Records from a data collection:
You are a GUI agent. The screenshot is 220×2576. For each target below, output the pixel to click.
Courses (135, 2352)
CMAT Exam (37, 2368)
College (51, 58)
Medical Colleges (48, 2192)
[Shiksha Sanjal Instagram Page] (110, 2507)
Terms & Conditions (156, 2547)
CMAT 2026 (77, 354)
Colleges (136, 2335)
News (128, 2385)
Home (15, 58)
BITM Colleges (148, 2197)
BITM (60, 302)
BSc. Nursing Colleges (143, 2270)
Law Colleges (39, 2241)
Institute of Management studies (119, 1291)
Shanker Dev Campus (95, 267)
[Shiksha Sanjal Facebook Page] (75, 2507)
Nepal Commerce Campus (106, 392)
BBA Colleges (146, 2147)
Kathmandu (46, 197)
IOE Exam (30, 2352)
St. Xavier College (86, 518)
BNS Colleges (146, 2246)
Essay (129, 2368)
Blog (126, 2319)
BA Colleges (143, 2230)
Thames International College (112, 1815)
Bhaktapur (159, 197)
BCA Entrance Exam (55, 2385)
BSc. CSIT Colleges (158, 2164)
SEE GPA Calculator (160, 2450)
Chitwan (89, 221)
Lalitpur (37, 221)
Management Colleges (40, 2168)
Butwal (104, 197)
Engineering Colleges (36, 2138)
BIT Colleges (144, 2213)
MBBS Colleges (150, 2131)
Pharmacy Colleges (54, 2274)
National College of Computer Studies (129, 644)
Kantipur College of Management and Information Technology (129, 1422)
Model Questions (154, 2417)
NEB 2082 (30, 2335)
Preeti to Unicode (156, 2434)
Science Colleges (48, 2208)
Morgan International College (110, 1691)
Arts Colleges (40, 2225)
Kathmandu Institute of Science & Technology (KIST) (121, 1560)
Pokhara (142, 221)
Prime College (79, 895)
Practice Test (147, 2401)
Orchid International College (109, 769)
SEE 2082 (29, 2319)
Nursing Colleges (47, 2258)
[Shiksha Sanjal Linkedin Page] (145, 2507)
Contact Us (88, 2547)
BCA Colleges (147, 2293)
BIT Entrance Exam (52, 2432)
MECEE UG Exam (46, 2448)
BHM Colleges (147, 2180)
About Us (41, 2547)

...

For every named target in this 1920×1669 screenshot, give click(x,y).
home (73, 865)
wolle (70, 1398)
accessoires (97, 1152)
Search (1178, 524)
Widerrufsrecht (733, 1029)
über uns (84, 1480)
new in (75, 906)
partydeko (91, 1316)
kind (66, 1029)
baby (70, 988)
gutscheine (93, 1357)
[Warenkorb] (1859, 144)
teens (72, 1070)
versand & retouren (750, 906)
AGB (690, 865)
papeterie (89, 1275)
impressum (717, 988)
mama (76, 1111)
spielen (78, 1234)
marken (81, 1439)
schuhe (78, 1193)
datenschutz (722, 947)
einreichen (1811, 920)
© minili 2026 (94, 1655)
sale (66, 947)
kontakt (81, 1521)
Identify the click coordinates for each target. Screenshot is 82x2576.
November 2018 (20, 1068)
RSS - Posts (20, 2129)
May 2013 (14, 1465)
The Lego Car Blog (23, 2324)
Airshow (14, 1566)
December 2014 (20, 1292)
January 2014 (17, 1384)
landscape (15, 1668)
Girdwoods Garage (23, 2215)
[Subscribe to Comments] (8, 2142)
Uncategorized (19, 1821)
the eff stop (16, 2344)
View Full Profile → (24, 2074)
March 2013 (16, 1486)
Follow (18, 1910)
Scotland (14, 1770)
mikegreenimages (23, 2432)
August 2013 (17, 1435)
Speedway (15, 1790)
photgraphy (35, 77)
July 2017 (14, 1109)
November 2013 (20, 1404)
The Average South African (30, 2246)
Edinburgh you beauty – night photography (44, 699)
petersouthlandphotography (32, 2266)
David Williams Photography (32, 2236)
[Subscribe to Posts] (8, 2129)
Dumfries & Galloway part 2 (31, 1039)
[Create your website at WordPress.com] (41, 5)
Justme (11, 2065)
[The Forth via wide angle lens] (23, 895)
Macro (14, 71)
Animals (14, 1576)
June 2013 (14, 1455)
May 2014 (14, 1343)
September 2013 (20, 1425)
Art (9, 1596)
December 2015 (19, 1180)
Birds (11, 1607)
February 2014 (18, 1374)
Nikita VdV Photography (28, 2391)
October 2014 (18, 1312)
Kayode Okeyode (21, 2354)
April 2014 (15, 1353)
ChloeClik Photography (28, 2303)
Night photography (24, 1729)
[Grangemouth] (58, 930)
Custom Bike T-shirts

### [Instructions for the task]
From the records above, transcribe without alteration every line from the one with "Search (1178, 524)" to the one with "kontakt (81, 1521)", inclusive.

### [Answer to this exercise]
Search (1178, 524)
Widerrufsrecht (733, 1029)
über uns (84, 1480)
new in (75, 906)
partydeko (91, 1316)
kind (66, 1029)
baby (70, 988)
gutscheine (93, 1357)
[Warenkorb] (1859, 144)
teens (72, 1070)
versand & retouren (750, 906)
AGB (690, 865)
papeterie (89, 1275)
impressum (717, 988)
mama (76, 1111)
spielen (78, 1234)
marken (81, 1439)
schuhe (78, 1193)
datenschutz (722, 947)
einreichen (1811, 920)
© minili 2026 (94, 1655)
sale (66, 947)
kontakt (81, 1521)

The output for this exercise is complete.